Vietnam's three-year government bond prices hit a 13-month high on Monday as falling interest rates and solid liquidity encouraged buyers, mostly domestic banks, to invest in the bond market.
The three-year yield dropped 0.0034 percentage points to its lowest level since April 2015 while the five-year yield also fell to near 12-month low.
"Money supply has been abundant as the central bank buys more U.S. dollars after last year's stress, dragging bond yields to record lows," said fixed income analyst Dinh Huyen Trang of Vietcombank Securities.
In 2015, Vietnam devalued its dong currency , three times, and widened the dollar/dong trading band twice to help protect exports.
The one-year yield rebounded slightly by 0.1083 percentage points on Monday after hitting a 14-month low late last week.
Average overnight interbank interest rates eased to 0.6 percent from 0.78 percent in the previous session, extending a slide from a year high of 5.78 percent hit in February.
The one-week rate edged up 0.03 percentage points after hitting the lowest level this year, of 1.12 percent, on Friday while the one-month rate stayed flat at the year low of 3.2 percent, Reuters data showed.
Demand for Vietnam's government bonds picked up this year, with the country, as of May 26, managed to raise nearly two-thirds of its 220 trillion dong ($9.81 billion) domestic bond sales target, finance ministry's data showed.
Successful issues could be a boon to the tightening state budget that saw public debt soaring to 64 percent of gross domestic product, just below the 65-percent limit.

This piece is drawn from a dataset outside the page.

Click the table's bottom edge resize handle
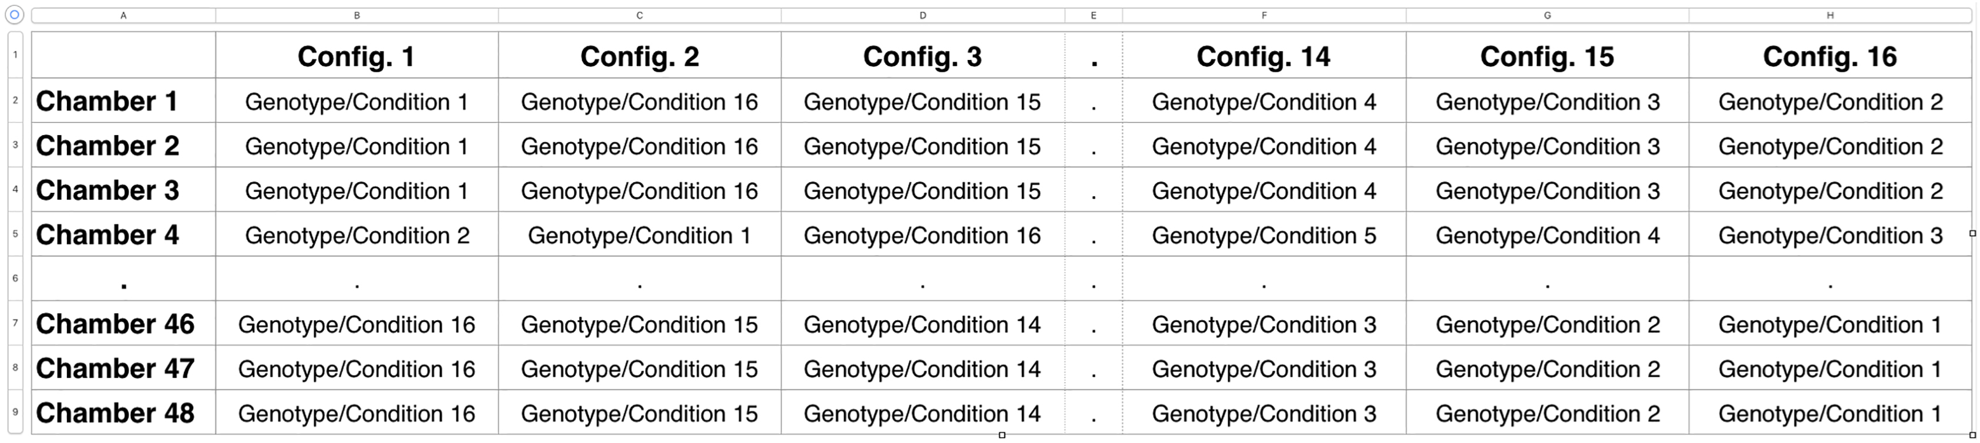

The central bank on Friday allowed domestic and foreign commercial banks to use more short-term funds to invest in government bonds.
"This policy will have positive impacts on the bond market by expanding the investing scale and numbers of buyers," said Trang.
Fixings of Vietnamese bond yields are calculated daily by Reuters, using bid and ask yield rates contributed by both foreign and domestic banks prior to 0400 GMT. ($1=22,428 dong)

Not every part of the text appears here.